Um problema de amor e ódio, não de julgamento

“O combate não é um juízo de deus, mas uma maneira de acabar de vez com deus e com o juízo. Ninguém se desenvolve por juízo, mas por combate que não implica juízo algum. Cinco cacaterísticas pareceram opor a existência ao juízo: a crueldade contra o suplício infinito, o sono ou a embriaguez contra o sonho, a vitalidade contra a organização, a vontade de potência contra um querer-dominar, o combate contra a guerra. O que nos incomodava era que, renunciando ao juízo, tínhamos a impressão de nos privarmos de qualquer meio para estabelecer diferenças entre existentes, entre modos de existência, como se a partir daí tudo se equivalesse. Mas não é antes o juízo que supõe critérios preexistentes (valores superiores), e preexistentes desde sempre (no infinito do tempo), de tal maneira que não consegue apreender o que há de novo num existente, nem sequer pressentir a criação de um modo de existência? Um tal modo se cria vitalmente, através do combate, na insônia do sono, não sem certa crueldade contra si mesmo: nada de tudo isso resulta do juízo. O juízo impede a chegada de qualquer novo modo de existência. Pois este se cria por suas próprias forças, isto é, pelas forças que sabe captar, e vale por si mesmo, na medida em que faz existir a nova combinação. Talvez esteja aí o segredo: fazer existir, não julgar. Se julgar é tão repugnante, não é porque tudo se equivale, mas ao contrário porque tudo o que vale só pode fazer-se e distinguir-se desafiando o juízo. Qual juízo de perito, em arte, poderia incidir sobre a obra futura? Não temos por que julgar os demais existentes, mas sentir se eles nos convêm ou desconvêm, isto é, se nos trazem forças ou então nos remetem às misérias da guerra, às pobrezas do sonho, aos rigores da organização. Como disse Spinoza, é um problema de amor e ódio, não de juízo…” (Deleuze, 1997; p.153)

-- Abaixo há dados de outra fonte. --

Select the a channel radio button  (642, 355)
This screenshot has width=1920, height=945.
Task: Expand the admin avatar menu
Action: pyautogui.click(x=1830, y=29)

Deleuze, Gilles. “Para dar um fim ao juízo”, in Crítica e Clínica. São Paulo, Editora 34, 1997.

Lapoujade, David. "O corpo que não aguenta mais", in Nietzsche e Deleuze: que pode o corpo. Lins, Daniel e Gadelha, Silvio (orgs.). Rio de Janeiro, Relume Dumará, 2002.

Pelbart, Peter Pál. “O corpo do informe”, in Vida Capital – ensaios de biopolítica. São Paulo, Iluminuras, 2003.